> **GOAL OF THE EXERCISE**: Lay out the lines from the one containing "Locate an element on the screen. The" through the one containing "This screenshot has height=460, width=816.", both included, as a Markdown table with the columns Number and Text. Number each line in order and leave out any blank lines.
-- SOURCE INFORMATION follows --
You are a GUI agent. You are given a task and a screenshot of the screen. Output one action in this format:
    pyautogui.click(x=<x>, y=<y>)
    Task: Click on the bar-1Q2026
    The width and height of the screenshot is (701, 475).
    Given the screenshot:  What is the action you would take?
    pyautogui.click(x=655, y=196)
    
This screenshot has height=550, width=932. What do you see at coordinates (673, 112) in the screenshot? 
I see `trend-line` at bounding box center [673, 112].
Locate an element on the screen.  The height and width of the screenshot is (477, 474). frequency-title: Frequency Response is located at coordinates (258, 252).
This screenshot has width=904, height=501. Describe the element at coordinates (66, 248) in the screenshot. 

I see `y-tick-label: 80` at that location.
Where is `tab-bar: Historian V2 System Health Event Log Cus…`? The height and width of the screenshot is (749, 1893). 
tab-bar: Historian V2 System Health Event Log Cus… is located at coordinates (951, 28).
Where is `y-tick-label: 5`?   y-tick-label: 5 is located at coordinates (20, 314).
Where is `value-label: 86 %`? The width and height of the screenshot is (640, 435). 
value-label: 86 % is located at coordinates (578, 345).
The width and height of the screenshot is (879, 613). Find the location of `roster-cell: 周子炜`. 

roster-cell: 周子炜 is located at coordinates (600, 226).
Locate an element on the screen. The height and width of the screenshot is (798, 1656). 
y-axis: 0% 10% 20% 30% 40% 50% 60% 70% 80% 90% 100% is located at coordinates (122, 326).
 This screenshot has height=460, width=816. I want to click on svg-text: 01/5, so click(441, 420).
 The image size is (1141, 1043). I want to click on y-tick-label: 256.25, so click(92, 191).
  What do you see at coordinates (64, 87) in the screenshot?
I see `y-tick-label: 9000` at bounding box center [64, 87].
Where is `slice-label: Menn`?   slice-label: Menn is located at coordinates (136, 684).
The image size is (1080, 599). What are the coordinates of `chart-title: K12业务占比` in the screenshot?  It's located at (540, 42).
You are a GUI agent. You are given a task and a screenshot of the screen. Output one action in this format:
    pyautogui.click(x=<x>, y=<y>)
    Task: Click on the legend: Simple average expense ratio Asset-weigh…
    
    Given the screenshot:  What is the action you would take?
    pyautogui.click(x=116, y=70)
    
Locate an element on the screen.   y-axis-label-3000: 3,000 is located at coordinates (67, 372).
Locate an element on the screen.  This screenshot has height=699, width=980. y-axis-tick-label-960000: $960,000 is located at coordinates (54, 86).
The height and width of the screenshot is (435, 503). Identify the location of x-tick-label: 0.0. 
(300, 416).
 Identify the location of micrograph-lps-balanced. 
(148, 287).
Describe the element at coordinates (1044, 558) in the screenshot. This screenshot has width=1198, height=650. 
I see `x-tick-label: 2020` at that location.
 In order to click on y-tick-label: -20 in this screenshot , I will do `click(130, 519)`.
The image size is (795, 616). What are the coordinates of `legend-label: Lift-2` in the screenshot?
-- SOURCE INFORMATION concluded --
> **RESPONSE BOX**:
| Number | Text |
|---|---|
| 1 | Locate an element on the screen. The height and width of the screenshot is (798, 1656).  |
| 2 | y-axis: 0% 10% 20% 30% 40% 50% 60% 70% 80% 90% 100% is located at coordinates (122, 326). |
| 3 |  This screenshot has height=460, width=816. I want to click on svg-text: 01/5, so click(441, 420). |